*TASK DATA*:
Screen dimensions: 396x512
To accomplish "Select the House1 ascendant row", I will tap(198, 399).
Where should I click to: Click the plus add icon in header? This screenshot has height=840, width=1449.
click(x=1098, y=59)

---

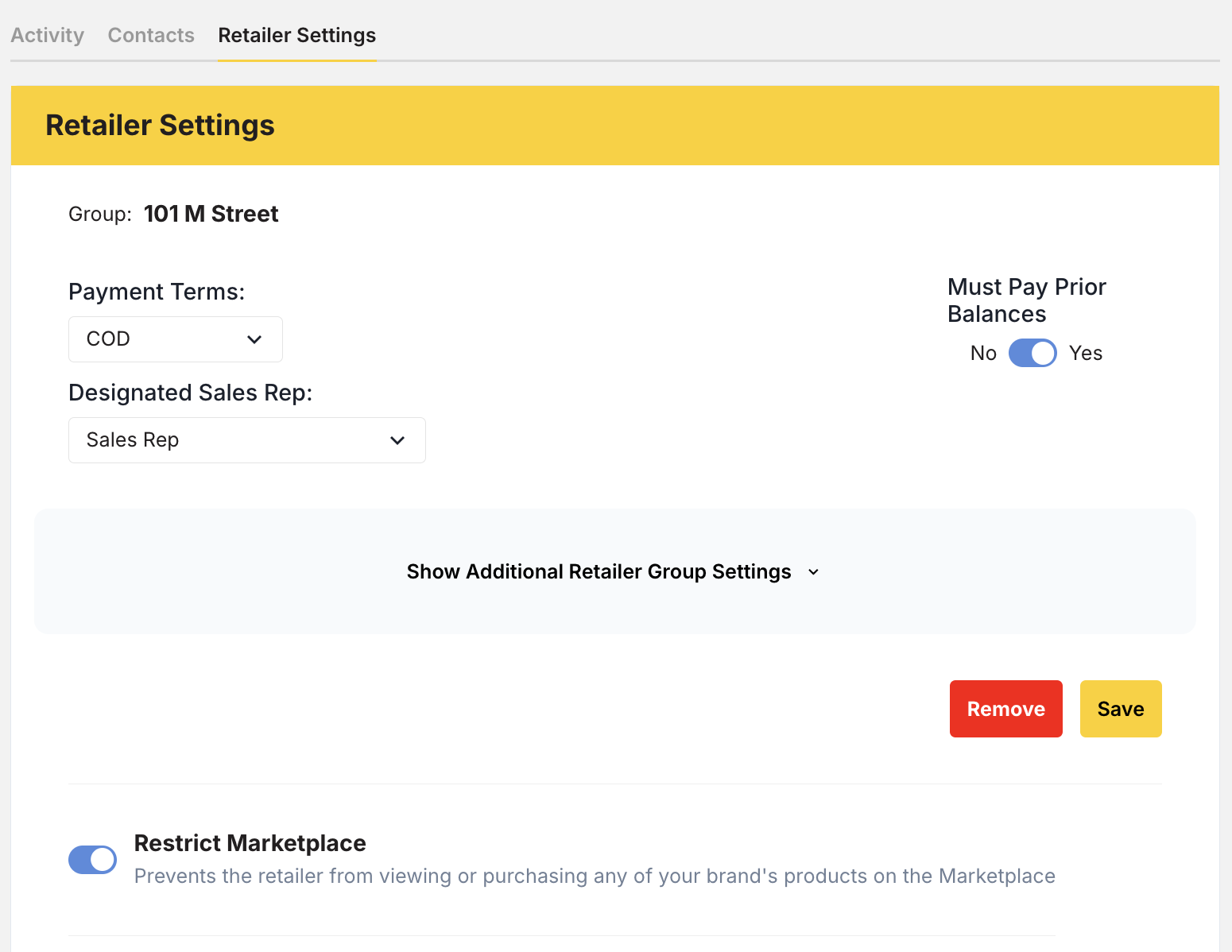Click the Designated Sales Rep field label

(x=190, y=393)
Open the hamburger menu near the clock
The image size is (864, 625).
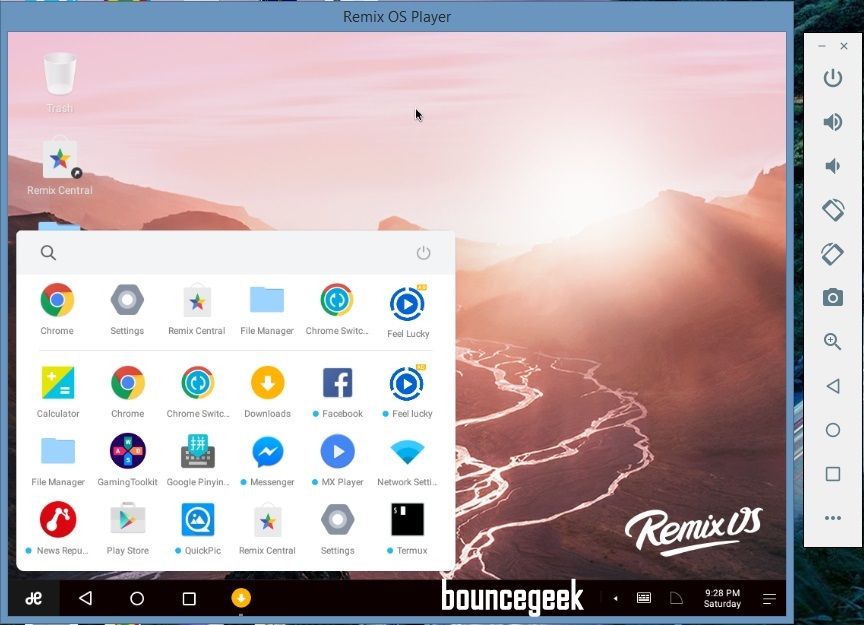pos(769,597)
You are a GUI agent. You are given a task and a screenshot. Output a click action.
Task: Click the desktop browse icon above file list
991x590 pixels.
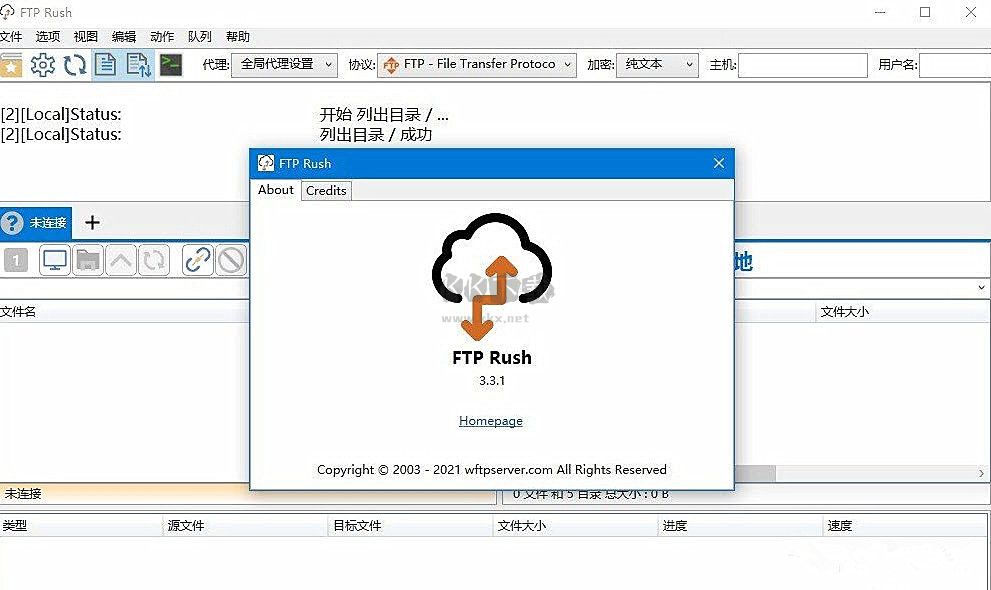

*EXERCISE INSTRUCTIONS*: Can you reproduce the lines from the one with "Screen dimensions: 396x512" to the one with "click(x=1098, y=59)", requests included, shifting every coordinate in the answers by -124?

*RESULT*:
Screen dimensions: 396x512
To accomplish "Select the House1 ascendant row", I will tap(74, 275).
Where should I click to: Click the plus add icon in header? This screenshot has height=840, width=1449.
click(x=974, y=-65)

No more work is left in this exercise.